NASA radar on India's Chandrayaan-I finds ice on the moon
Data from a NASA radar aboard India's Chandrayaan -1 spacecraft discovered evidence of ice deposits on the moon, the Indian Space Research Organization (ISRO) said Tuesday.
NASA's Miniature Synthetic Aperture Radar (Mini-SAR) found more than 40 small craters of 2-to-15-kilometre diameters with sub-surface water ice at their base, an ISRO statement said, dpa reported.
The lightweight imaging radar was one of 11 instruments carried by Chandrayaan -1 on its moon mission in October 2008. Chandrayaan in Hindi means moon vehicle.
The moon mission ended in August 2009, short of the originally scheduled two years, after Chandrayaan -1 stopped sending radio signals. According to ISRO, the mission achieved 95 per cent of its planned objectives.

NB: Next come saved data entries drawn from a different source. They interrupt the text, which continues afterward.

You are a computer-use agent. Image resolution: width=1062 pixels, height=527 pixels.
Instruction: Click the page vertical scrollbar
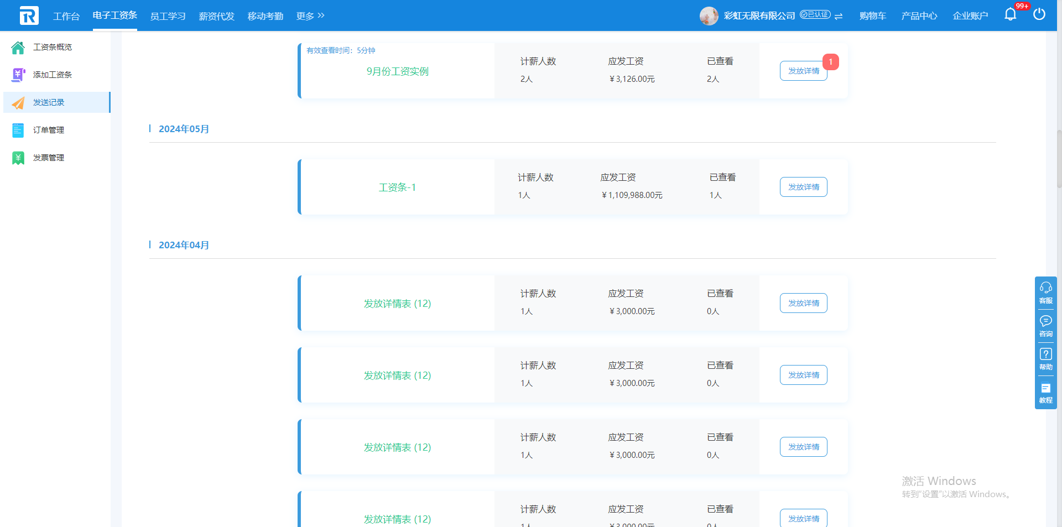(x=1059, y=160)
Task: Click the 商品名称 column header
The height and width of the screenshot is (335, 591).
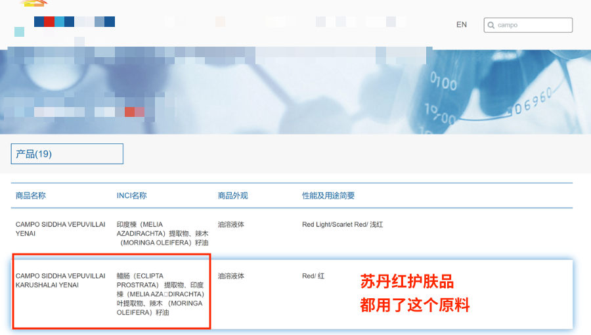Action: [31, 196]
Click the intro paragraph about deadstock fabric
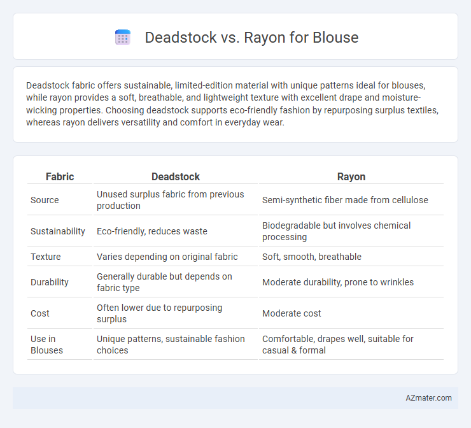Viewport: 471px width, 428px height. pos(232,104)
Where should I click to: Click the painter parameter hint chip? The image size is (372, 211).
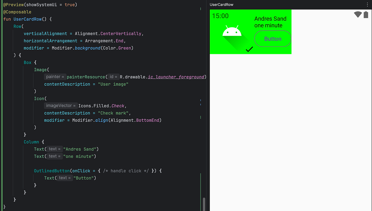click(x=55, y=77)
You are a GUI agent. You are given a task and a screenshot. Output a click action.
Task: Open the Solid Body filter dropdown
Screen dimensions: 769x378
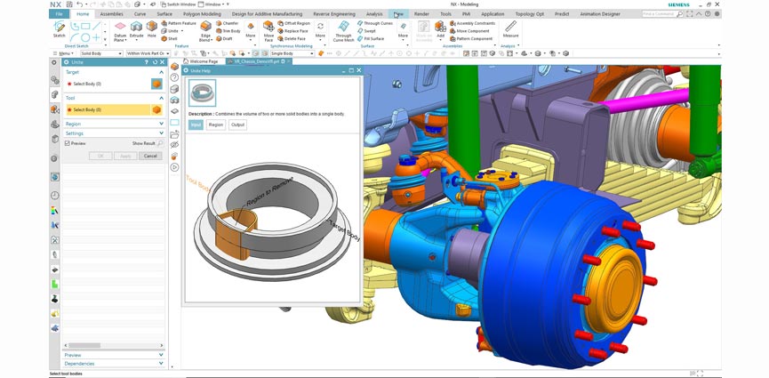tap(100, 53)

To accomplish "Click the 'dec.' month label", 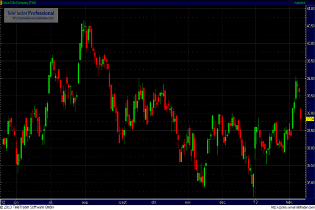I will point(222,201).
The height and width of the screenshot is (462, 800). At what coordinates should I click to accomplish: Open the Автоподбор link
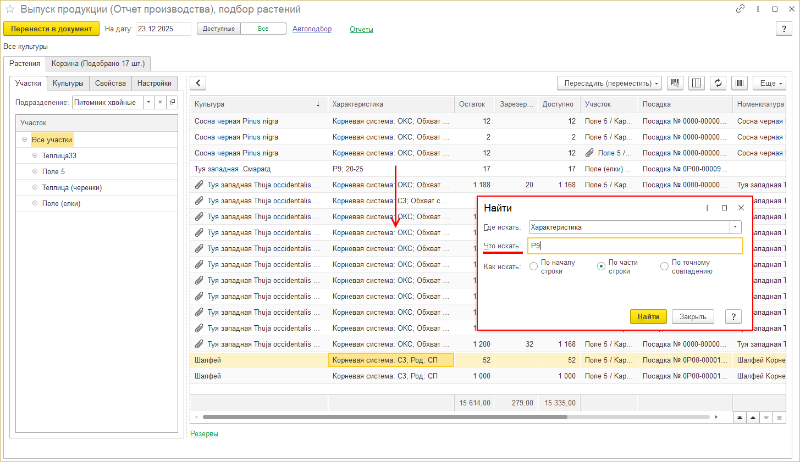pyautogui.click(x=312, y=29)
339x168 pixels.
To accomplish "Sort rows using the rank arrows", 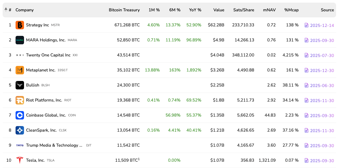I will 6,10.
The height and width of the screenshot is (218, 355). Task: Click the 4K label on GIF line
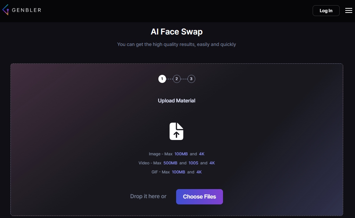pos(199,172)
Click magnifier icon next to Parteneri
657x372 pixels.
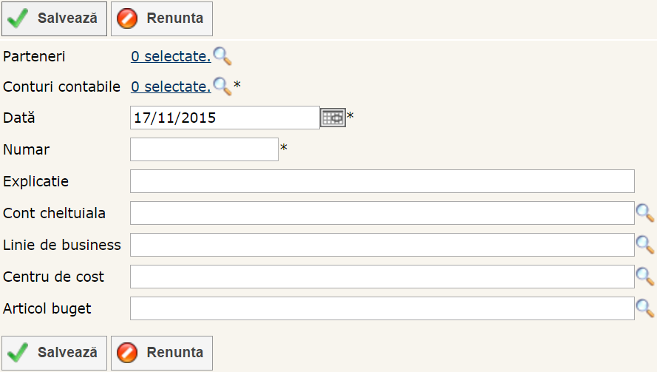click(222, 56)
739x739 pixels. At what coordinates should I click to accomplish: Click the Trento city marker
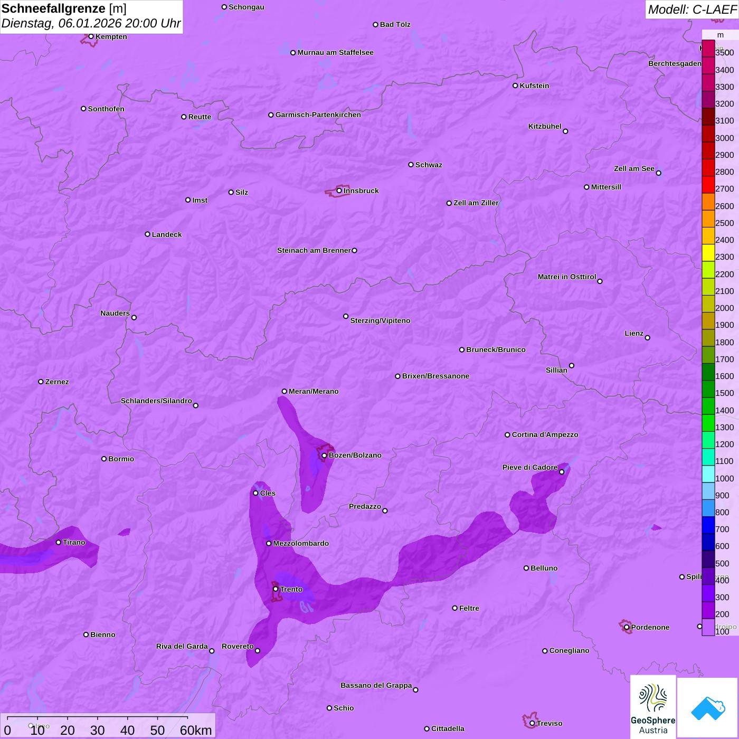pyautogui.click(x=276, y=589)
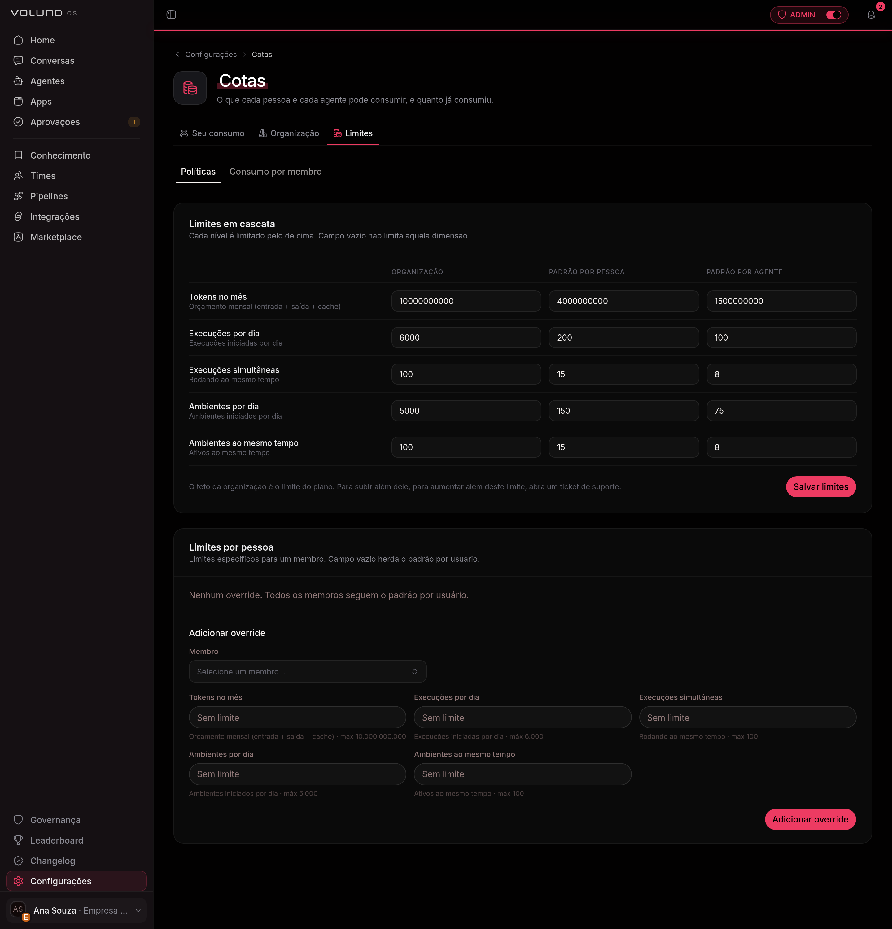Open the Marketplace sidebar icon
Screen dimensions: 892x929
tap(18, 237)
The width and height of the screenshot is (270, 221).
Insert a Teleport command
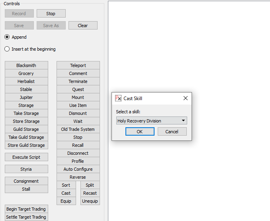[x=78, y=65]
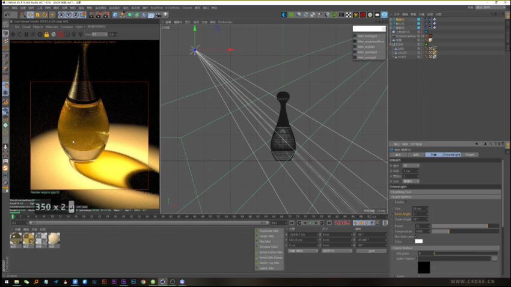Switch to the Target tab
Image resolution: width=511 pixels, height=287 pixels.
[x=470, y=154]
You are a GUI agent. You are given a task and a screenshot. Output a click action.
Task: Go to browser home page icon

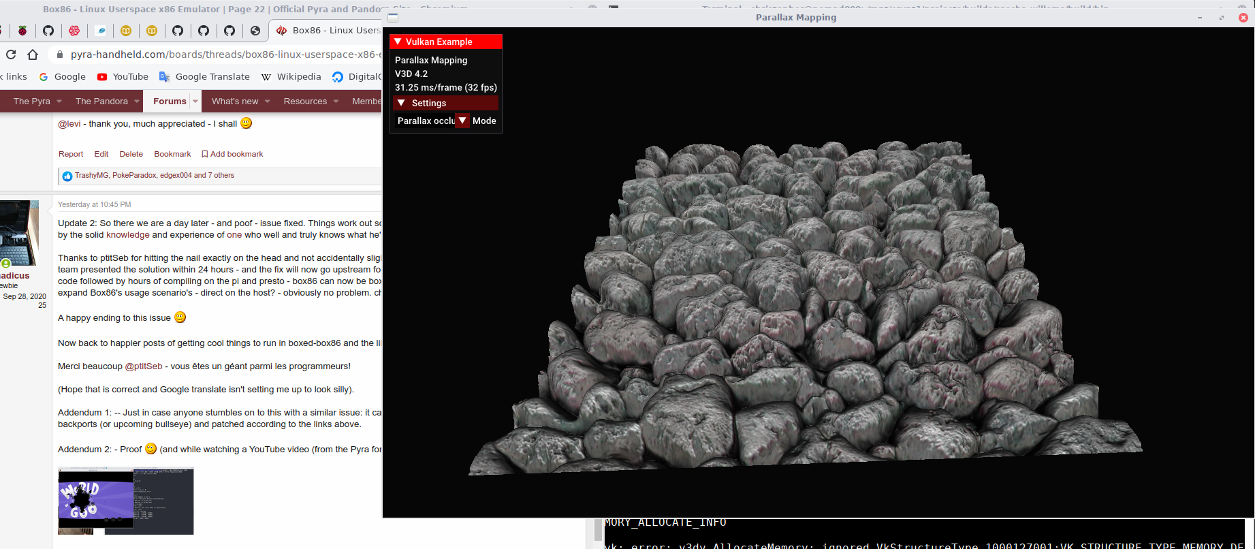tap(33, 54)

The Mini -SAR mapped the moon's permanently shadowed polar craters that are not visible from earth, the statement said. The results showed deposits having radar characteristics similar to ice.
"The emerging picture from the multiple measurements and resulting data of the instruments, Moon Mineralogy Mapper and Mini -SAR on Chandrayaan-1 and NASA's Lunar Crater Observation and Sensing Satellite, indicates that water creation, migration, deposition and retention are occurring on the moon," Paul Spudis, chief investigator of the radar experiment at the Lunar and Planetary Institute in Houston, was quoted as saying.
"The new discoveries show the moon is an even more interesting and attractive scientific, exploration and operational destination than people had previously thought."
"After analysing the data, our science team determined a strong indication of water ice, a finding which will give future missions a new target to further explore and exploit," Jason Crusan, programme executive at NASA's Space Operations Mission Directorate in Washington said.
The Mini -SAR's findings have been published in the Geophysical Research Letters journal. The article was authored by scientists from 13 agencies of the US and India.